A knot snapped in the furnace with a dry, roasted crack.
“What was Sarah like? Not like Carol, I guess. More like Tom?”
“She had Tom’s sense of humor. She also had more steel than anyone I’ve ever met. She threw herself at things like a bowling ball. You see some of that in Allie, you know. Sarah always made me feel like one of the ten pins.” He cast a long, slow, considering look at the flames leaping in the furnace . . . then turned his head and gave Harper a sweet, almost boyish smile. “Which I guess is a fairly accurate description of a certain kind of love, innit?”
7
“What is there to say about Sarah before she met me? Pregnant at seventeen by her piano instructor, an angelically beautiful Lithuanian only a few years older than her. Cast out of the private academy where her father was a professor. Tom, her best friend in the entire world, and the most forgiving man she knows, says terrible things to her and sends her off to live with relatives. Finishes her senior year in disgrace at a public high school, baby bump under her sweaters. She gets married in a town office the day after she accepts her diploma. Her Lithuanian, humiliated and unable to get a job teaching, returns to private lessons, which is when Sarah discovers that screwing his students is one of his nervous tics. No matter—she stays married because if she left him she’d have to go home, and she’s promised herself she’ll never ask her father for another single thing in her life. Instead she decides the only way to save the relationship is to have another baby. Am I going too quickly? I promise we’ll get to the interesting part in a moment.”
“Which part is that?” Harper asked.
“The part where I come into the story. Nick is born. Nick is deaf. The father suggests putting him up for adoption, since he can never have a relationship with a defective brat who can’t appreciate his music. Sarah suggests her husband find a new place to live and throws him out. He kicks through the screen door at four A.M. one October night and threatens the whole family with a badminton racquet. Sarah has a restraining order leveled against him. He responds by showing up at Allie’s elementary school, supposedly to take his daughter to a dental appointment, and promptly disappears with the kid.”
“Jesus.”
“He was arrested four long days later, in a motel near the Canadian border, where he was trying to figure out how to reach Toronto without a passport for his daughter. I gather he had notions of getting to the Lithuanian embassy and trying to scuttle back to Europe with her. He was out on bail when he hung himself.”

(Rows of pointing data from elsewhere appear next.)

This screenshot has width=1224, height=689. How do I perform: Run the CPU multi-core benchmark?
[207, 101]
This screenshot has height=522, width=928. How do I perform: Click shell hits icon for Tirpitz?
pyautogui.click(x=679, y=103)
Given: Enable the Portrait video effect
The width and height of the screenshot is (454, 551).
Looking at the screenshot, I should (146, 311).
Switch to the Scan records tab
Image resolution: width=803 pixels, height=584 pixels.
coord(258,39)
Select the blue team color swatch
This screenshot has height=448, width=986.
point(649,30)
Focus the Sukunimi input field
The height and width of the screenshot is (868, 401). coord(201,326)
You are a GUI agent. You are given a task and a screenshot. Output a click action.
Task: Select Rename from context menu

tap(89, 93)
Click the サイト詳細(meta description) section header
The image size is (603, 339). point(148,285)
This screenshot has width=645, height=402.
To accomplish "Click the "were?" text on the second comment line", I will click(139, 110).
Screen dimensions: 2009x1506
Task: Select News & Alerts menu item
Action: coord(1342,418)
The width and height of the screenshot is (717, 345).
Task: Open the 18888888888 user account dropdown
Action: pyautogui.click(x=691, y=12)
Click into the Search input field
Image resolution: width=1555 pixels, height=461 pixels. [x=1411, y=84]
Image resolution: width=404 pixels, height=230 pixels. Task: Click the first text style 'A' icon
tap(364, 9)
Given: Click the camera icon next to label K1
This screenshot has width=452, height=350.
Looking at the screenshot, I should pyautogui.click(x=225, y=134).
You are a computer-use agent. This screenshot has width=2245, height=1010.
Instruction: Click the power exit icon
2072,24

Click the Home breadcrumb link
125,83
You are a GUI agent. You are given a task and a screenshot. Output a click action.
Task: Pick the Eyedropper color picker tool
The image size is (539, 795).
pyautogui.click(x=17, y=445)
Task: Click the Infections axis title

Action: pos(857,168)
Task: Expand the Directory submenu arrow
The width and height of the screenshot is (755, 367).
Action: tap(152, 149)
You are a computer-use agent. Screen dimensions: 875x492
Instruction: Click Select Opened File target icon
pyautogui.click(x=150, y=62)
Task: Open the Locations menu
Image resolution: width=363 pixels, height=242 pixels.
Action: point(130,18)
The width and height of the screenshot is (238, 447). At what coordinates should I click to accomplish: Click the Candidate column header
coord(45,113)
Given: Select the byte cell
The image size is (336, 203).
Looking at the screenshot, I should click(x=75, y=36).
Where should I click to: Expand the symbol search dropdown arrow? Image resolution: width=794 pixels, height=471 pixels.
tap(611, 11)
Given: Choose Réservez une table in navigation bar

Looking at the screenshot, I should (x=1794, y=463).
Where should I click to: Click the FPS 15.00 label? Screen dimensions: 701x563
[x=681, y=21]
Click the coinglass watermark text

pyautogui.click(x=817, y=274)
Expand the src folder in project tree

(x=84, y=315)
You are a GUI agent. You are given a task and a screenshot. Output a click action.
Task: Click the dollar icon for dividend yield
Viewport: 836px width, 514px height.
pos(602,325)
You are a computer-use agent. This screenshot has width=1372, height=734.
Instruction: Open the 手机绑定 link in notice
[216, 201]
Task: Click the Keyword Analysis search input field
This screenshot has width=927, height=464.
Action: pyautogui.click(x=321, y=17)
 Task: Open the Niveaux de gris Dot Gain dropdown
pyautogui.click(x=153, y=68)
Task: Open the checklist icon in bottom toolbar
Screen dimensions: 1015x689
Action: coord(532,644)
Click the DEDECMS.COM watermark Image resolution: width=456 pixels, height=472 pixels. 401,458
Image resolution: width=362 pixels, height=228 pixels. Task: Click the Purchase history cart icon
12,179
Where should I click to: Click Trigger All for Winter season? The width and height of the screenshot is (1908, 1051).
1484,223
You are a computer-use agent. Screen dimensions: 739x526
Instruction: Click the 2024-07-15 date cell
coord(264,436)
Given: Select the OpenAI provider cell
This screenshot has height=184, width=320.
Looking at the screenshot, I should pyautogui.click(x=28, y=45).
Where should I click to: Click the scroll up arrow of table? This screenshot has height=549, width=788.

“Sounds like Sarah and me both picked our husbands in the same shop,” Harper said.
“There was one good thing to come out of the piano tutor’s last waltz. In those terrible days when Sarah didn’t know where Allie was, her father showed up on her doorstep to do what he could for her. He made sure Sarah ate and slept, held her when she cried, saw to Nick’s needs. It was his chance, you see—to be the father she wanted, the father Sarah had believed he was before he so completely, colossally failed her. I know Tom, and I doubt he ever completely forgave himself for turning away from her when she was a frightened pregnant kid.